For Kelsey, she knew immediately that she wanted to get tested. Her first thought was her desire to have kids, and the possibility of not having as much time with them.
“My wife said the words to me: ‘I want to be a mother as long as possible.’ And that was the impetus for her wanting to get tested,” Porter says. “So for her, it was the right thing. And as her husband, I was so incredibly supportive of that.”
Kelsey went to UCLA Health to get tested and after a couple weeks, she learned in early 2014 that she was positive for the HD gene.
“The moments immediately after her positive test were silent,” Porter recalls. “She looked at me and she said, ‘50/50 chance. It was a coin flip and it came up tails.’”
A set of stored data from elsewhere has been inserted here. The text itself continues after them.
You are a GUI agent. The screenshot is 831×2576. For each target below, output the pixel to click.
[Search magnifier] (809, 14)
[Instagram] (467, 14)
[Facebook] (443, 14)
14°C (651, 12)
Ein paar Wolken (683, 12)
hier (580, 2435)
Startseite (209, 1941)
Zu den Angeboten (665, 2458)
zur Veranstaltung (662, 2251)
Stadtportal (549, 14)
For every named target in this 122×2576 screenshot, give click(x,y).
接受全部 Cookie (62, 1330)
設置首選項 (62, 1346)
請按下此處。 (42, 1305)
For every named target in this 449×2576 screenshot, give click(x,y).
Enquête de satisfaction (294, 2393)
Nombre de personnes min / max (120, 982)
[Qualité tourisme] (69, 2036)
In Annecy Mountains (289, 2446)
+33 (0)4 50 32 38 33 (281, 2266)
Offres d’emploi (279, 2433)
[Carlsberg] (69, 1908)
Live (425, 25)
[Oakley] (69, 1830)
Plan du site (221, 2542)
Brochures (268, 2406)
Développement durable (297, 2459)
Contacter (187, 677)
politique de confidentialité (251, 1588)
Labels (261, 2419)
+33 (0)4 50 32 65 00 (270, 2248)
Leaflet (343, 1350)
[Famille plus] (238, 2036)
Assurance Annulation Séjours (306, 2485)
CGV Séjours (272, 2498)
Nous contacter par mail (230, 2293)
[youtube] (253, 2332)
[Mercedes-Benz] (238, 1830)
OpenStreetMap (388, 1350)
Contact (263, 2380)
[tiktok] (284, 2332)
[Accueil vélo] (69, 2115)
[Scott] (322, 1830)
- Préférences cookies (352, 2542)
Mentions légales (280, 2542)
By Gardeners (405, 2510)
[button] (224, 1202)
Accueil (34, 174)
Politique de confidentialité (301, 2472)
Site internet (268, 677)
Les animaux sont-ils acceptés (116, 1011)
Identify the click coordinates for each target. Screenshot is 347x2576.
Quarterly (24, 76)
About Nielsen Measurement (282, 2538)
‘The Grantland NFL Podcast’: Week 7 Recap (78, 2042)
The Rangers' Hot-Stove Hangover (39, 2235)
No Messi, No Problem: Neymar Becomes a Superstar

“And that moment could have put her into a place where any number of things could have happened. A lot of people who are battling HD have different forms of mental illness that they develop because of it,” he says. “But somehow Kelsey’s unique focus on wanting to start a family kept driving her effervescence, her refusal to be unhappy and her strength to not allow the HD diagnosis to dictate her every day.”
From that point, Porter and Kelsey began their journey to start a family. The couple pursued IVF with preimplantation genetic diagnosis (PGD) to ensure that their children would not inherit HD. They later successfully welcomed two children — son McCoy in 2015 and daughter Clover in 2017 — who are not at risk.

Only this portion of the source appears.